Nash was among military officers who appeared with Obama on his second day in office last year as the new president signed an executive order to close Guantanamo.

“It is times like this, when things are difficult, that we need the president to stand up and do the right thing, and the smart thing, the thing that will protect our troops,” said John Hudson, a retired vice admiral and former Navy judge advocate general.

Malinowski of Human Rights Watch said abandoning trials in civilian court will not prevent the political headaches of trying to close Guantanamo, but will sap the benefits of shuttering the prison.

It would also make the administration look weak in Washington, Malinowski said. “The political cost is catastrophic,” he said. “It will invite endless bullying on national security. It is not the way to look strong.”

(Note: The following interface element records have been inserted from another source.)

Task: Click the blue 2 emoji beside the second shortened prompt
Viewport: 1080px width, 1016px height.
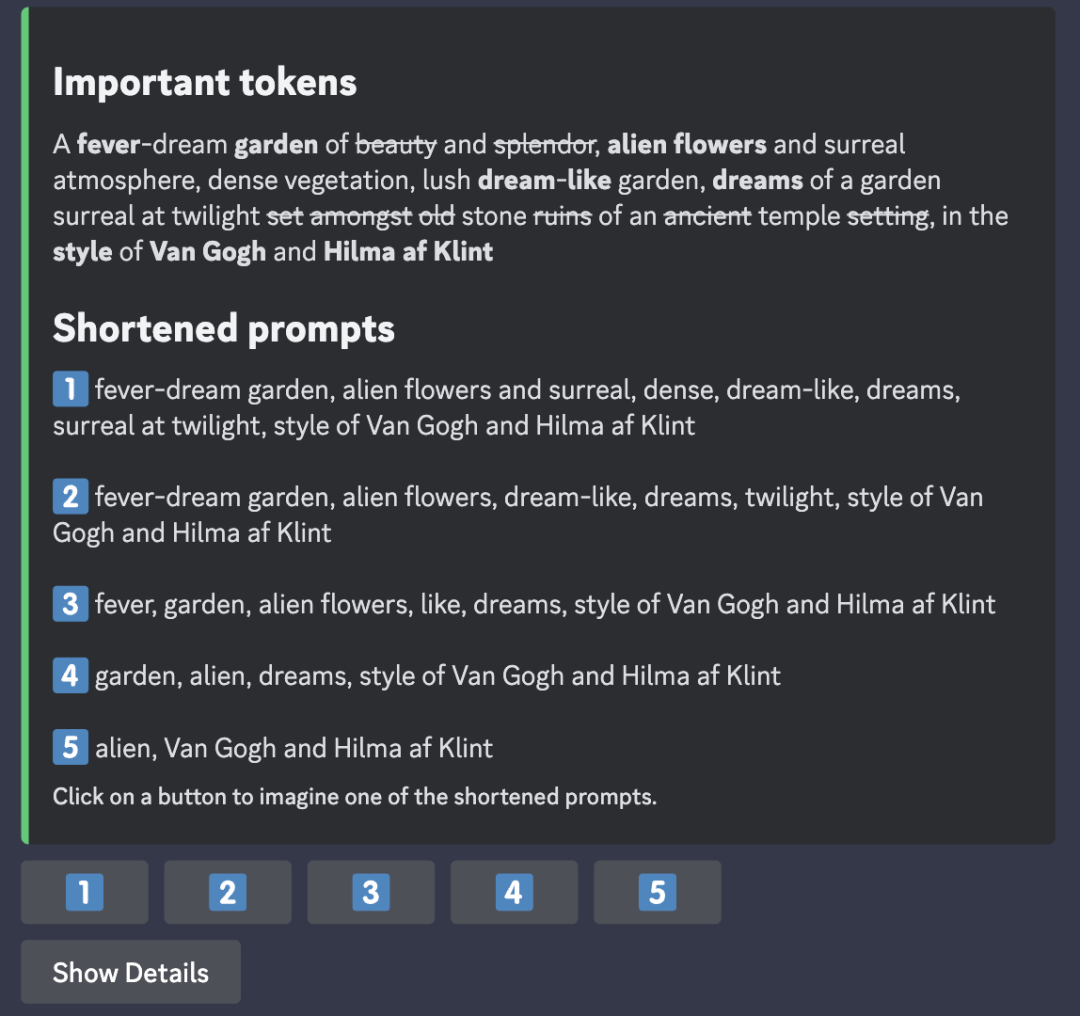Action: 70,497
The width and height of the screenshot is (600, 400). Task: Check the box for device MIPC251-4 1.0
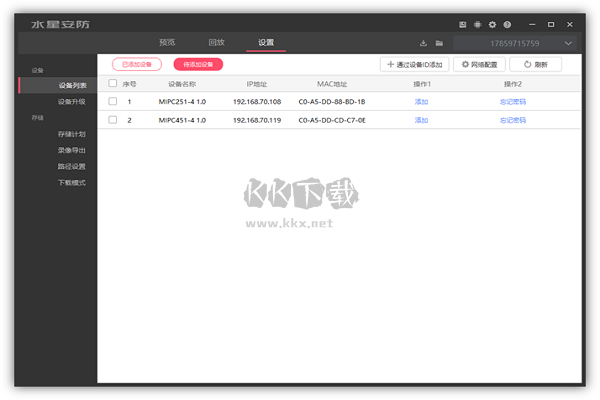(112, 102)
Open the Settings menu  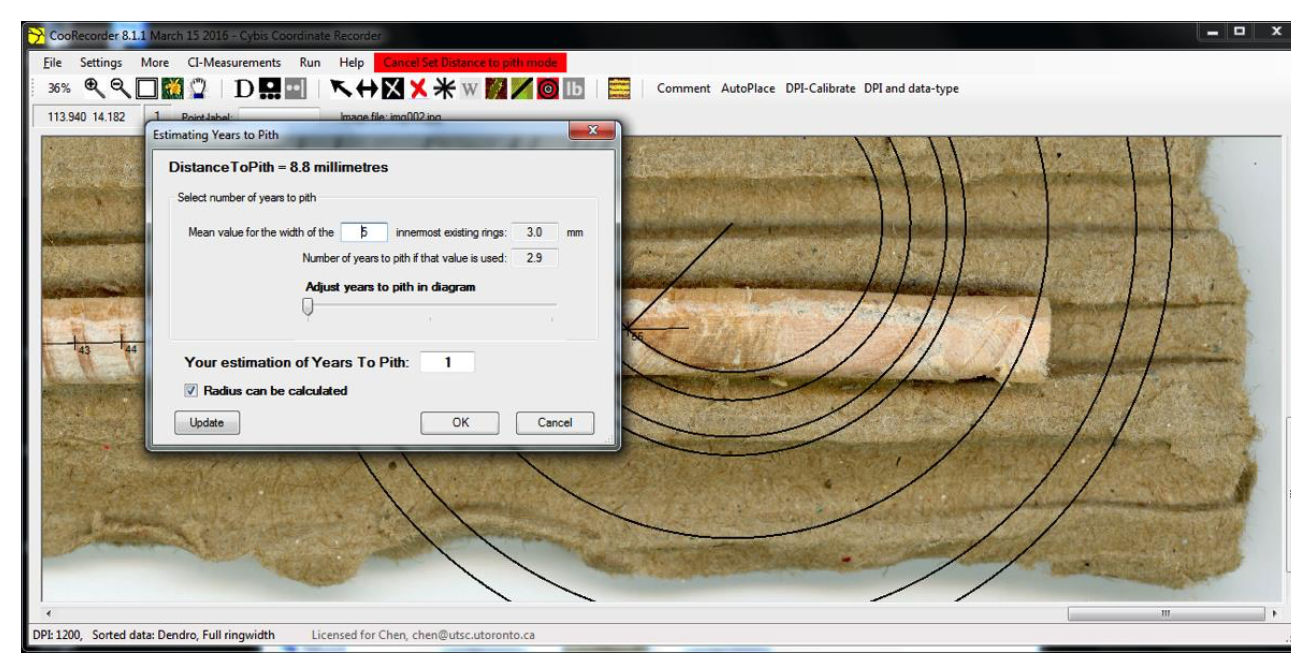(101, 62)
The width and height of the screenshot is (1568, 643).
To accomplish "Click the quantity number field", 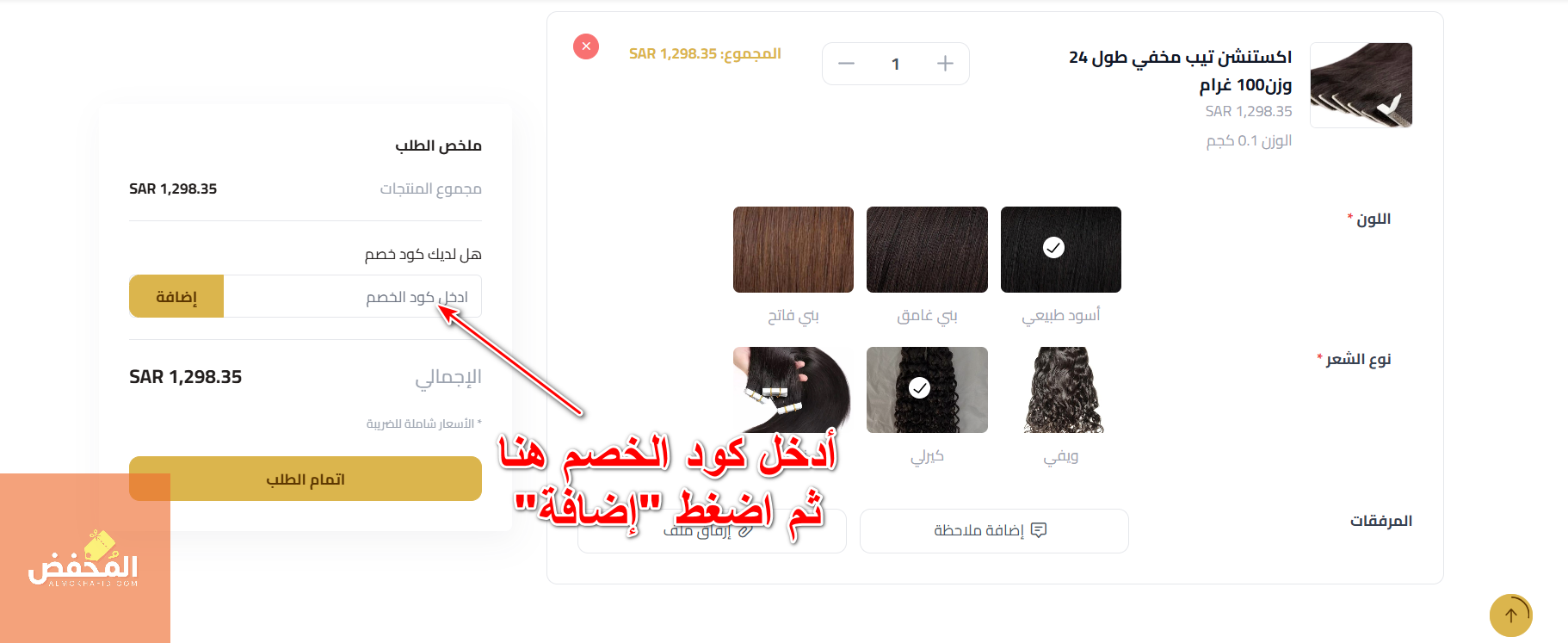I will 895,64.
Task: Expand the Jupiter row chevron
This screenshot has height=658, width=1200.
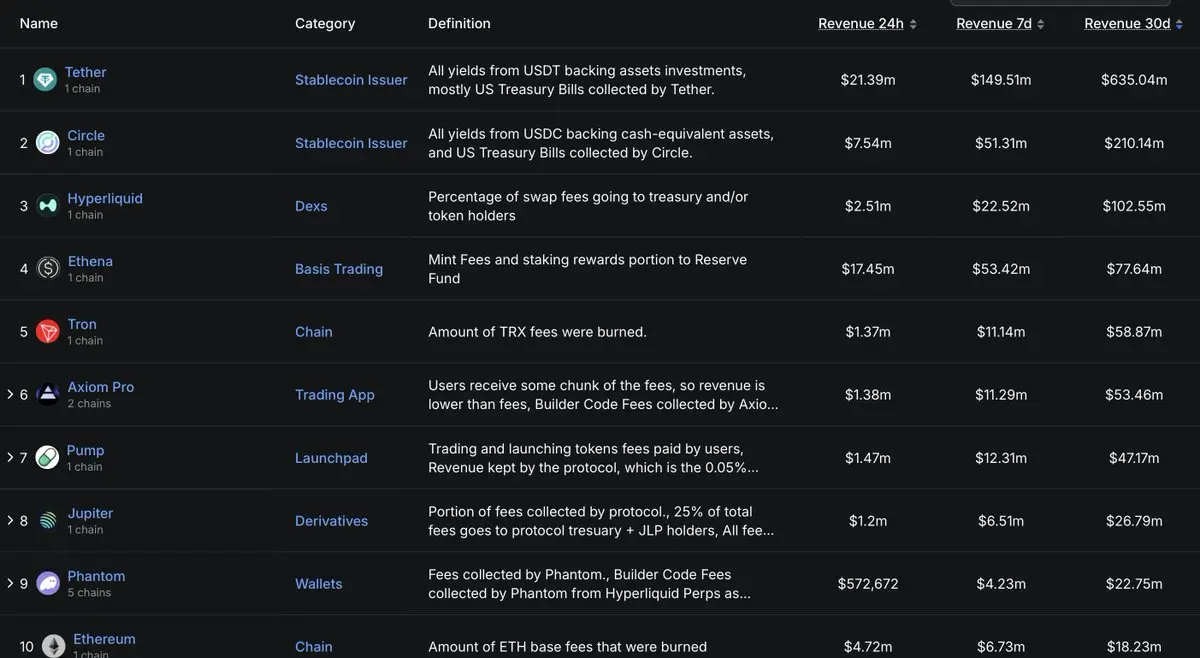Action: point(10,521)
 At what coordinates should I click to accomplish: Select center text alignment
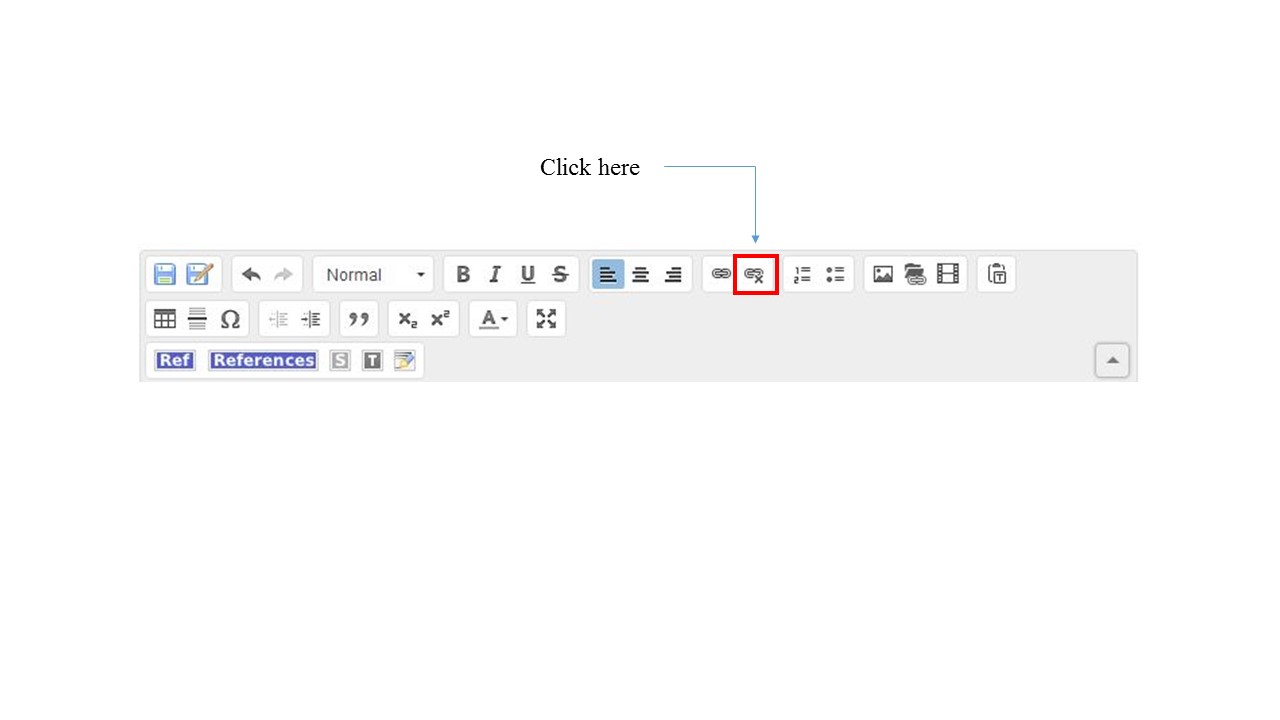[x=641, y=274]
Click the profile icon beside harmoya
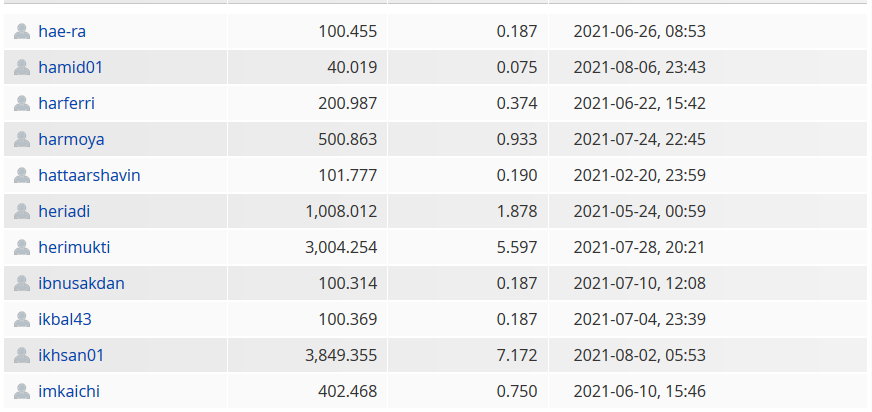This screenshot has height=412, width=872. tap(22, 139)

But some Democrats hoped the call to move Mohammed to military court would soften opposition to closing Guantanamo and moving detainees to the prison in Illinois. Before such a transfer could take place, Congress would have to give its stamp of approval.

Under the plan, the Bureau of Prisons would purchase the near-empty state prison in Thomson, Ill., to house both federal inmates as well as some of the detainees displaced by the closure of Guantanamo.

It would take time to upgrade the Thomson prison before any military commission trial could be held there. The prison needs security upgrades and construction of a trial facility, changes that would take until next spring, by some estimates.